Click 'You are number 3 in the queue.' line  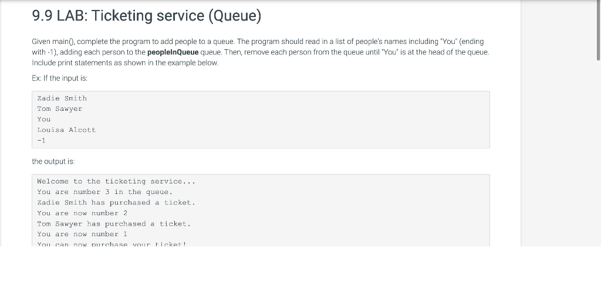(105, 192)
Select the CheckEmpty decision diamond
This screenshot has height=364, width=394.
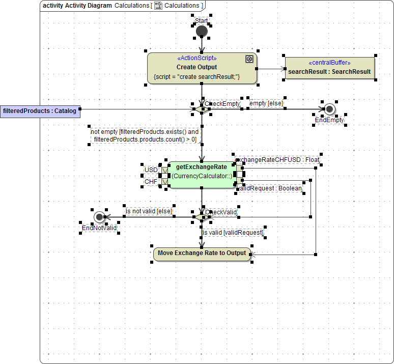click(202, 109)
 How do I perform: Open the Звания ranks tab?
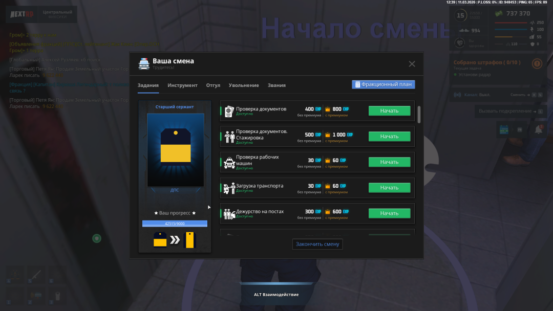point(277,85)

* * *

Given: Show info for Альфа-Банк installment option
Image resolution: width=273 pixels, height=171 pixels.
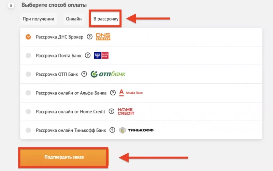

**The task**: A word-for-word copy of the lines above from the one with "Given: Show info" through the one with "Image resolution: width=273", inclusive, is the only output wanted.

**Solution**:
Given: Show info for Альфа-Банк installment option
Image resolution: width=273 pixels, height=171 pixels.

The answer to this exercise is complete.